Manual of Painting and Calligraphy by Jose Saramago
Portuguese fiction
Original title – Manual de Pintura e Caligrafia
Translator – Giovanni Ponteiro
Source – Library edition
I’m having a slow Spanish / Portuguese Lit month this year, but I aim to review mainly books from Portugal, which is the second from Portugal. This is also from the best-know Writer from Portugal, the late Jose Saramago, who won the Nobel Prize. I picked this from the library because it was an earlier book I have reviewed a later novel and the earlier novel by him Skylight that came out a few years ago in English for the first time. It also came not long after the fall of the fascist regime in Portugal that had reigned the country for many years. The book looks at the later part of the Salazar regime and the use of the Painter and Industrialist as the book ends those hit by the government.
It was not until fifteen days later that S. explained why he wanted this portrait, so much at variance with his nature and outlook as a man of his time. I never ask my clients in this blunt manner why they decided to have their portrait painted. Were I to do so, I should give the impression of having little esteem for the work which provides me with a living. I must proceed (as I have always done) as if a portrait in oils were the confirmation of a life, its culmination and moment of triumph, and therefore accept the inevitable fact that success is the prerogative of the chosen few. To ask would be to question the right of these chosen souls to have their portrait painted, when this privilege is clearly theirs by right and because of the large sum of money they are paying and the sumptuous surroundings in which they display the finished work, which they alone appreciate according to how they value themselves.
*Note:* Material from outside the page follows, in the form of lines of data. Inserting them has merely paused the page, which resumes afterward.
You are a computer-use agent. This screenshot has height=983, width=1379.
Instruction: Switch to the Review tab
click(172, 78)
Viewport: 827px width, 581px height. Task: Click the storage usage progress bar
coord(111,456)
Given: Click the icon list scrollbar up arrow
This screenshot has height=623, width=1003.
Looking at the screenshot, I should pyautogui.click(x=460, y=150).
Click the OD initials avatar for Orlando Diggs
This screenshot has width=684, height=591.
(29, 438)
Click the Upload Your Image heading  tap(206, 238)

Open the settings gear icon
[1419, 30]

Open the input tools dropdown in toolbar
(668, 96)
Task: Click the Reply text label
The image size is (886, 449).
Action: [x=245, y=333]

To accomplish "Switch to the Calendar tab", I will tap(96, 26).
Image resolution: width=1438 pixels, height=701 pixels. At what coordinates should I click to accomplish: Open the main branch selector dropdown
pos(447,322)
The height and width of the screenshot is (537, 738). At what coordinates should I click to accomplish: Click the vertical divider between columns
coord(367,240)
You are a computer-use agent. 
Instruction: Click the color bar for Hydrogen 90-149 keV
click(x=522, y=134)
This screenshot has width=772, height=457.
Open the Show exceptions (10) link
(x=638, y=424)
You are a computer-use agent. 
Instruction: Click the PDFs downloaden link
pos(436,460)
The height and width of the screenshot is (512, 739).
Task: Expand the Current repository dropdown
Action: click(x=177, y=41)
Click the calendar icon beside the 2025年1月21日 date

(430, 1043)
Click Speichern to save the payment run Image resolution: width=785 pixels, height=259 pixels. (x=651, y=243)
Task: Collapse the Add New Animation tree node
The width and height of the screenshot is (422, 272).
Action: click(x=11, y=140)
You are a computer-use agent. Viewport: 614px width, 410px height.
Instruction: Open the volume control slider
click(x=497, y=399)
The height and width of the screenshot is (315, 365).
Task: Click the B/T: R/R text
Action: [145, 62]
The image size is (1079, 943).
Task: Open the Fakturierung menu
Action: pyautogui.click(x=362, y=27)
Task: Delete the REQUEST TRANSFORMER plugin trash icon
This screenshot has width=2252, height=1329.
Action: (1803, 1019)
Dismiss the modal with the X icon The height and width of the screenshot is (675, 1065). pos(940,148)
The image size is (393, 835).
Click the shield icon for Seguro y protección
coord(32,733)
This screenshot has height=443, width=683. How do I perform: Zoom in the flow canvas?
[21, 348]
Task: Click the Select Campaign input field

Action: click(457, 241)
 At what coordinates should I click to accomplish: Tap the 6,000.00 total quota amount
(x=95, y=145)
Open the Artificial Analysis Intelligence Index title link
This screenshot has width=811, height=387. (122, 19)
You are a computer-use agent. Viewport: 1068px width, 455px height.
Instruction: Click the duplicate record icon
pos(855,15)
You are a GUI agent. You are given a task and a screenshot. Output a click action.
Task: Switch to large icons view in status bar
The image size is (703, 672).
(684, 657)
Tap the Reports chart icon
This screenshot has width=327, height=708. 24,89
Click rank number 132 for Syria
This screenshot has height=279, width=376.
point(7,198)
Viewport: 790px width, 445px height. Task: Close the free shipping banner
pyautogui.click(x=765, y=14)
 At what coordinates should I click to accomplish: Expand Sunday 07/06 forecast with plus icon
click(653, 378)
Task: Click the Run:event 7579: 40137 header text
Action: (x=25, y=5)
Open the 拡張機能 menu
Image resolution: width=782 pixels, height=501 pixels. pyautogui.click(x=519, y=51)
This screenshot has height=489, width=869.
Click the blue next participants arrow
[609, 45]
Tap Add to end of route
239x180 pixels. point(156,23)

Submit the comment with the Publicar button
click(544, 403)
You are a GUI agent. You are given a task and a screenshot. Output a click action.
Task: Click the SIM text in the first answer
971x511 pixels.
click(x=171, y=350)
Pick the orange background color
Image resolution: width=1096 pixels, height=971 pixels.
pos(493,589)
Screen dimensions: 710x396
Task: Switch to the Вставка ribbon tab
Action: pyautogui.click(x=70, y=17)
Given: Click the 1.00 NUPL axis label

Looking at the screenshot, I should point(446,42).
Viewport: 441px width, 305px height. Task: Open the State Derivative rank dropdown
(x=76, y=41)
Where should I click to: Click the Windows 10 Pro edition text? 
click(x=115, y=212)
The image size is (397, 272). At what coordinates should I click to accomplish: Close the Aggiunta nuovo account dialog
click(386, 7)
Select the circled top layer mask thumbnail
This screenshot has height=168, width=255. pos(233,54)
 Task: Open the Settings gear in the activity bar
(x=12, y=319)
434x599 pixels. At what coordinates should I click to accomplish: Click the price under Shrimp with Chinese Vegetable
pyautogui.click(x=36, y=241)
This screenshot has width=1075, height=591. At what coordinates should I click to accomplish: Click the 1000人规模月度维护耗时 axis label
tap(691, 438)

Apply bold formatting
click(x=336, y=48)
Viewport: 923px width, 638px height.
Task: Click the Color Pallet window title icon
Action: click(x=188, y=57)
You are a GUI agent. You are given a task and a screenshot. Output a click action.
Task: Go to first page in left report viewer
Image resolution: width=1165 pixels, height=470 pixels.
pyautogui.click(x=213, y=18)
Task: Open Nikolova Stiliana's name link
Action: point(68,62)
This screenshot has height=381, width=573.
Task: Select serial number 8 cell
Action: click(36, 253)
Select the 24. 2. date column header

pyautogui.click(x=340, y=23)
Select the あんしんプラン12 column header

Talking about the painting
The book follows an artist called H, who is commissioned to do a portrait of an Industrialist called just S. There is a fun line early on in the book when he passes comments on the art and how S looks in real life. While doing this, he also beds the great man, the secretary of S, while doing the painting. All this is told by H a man in the Bourgeois world of the regime just keeping in there by his art, which isn’t the best, but he dreams of being like the great artists of the world as he talks about their paintings, this saw a lot of looking up art like the man with grey eyes.All this is because he is having his fling with Olga. Alongside this, a close friend of his is arrested by the secret police and is in prison. He meets and has another fling with his friend’s sister. He talks about the pictures he has seen as he works on this second portrait of the great S. Another interesting was a list late on of great Portuguese novels and then trying to find them in English and discovering there were only a couple available to us in English.
In the presence of the couple from Lapa (reminiscent of certain characters in Portuguese novels: Os Fidalgos da Casa Mourisca by Júlio Dinis, A Morgadinha de Val-flor by Pinheiro Chagas, Os Teles de Albergaria by Carlos Malheiro Dias, As Donas dos Tempos Idos by Caetano Beirão, O Barão de Lavos by Arnaldo Gama, Os Maias by Eça de Queiroz and O Senhordo Paço de Ninães by Camilo Castelo Branco) the chameleon did not change its skin.
Boring but this was the liost of portuguese novels with just a few availlable in English
I like this book steeped in art. I think this is Saramago making a personal voyage around the art that has touched him as a writer. It is a very visual book but a book full of relationships that are passionate in nature but brief, firey sex and games. He fleshes out H as an artist with this. He is a man who has that artistic charisma, if not maybe the talent that always goes with it. It also has the backdrop of a secret police coming and taking artists and intellectuals.The latter bitter and of the Salazar regimes is burning in the background. the creative process seen through H eyes but also a man struggling with the desire to be like those great portrait artist he has seen over the years. Have you a favourite book by Saramago? Where next do I want to leave his big ones to review last. Have you a favourite book by him,
Winston score – B exciting look at an artist and what inspires him in the later years of the Salazar regime?sa


I haven’t read this one – in fact, it’s a while since I read any Saramago and I should really do something about it. It still upsets me that he died just before he would have come to Edinburgh!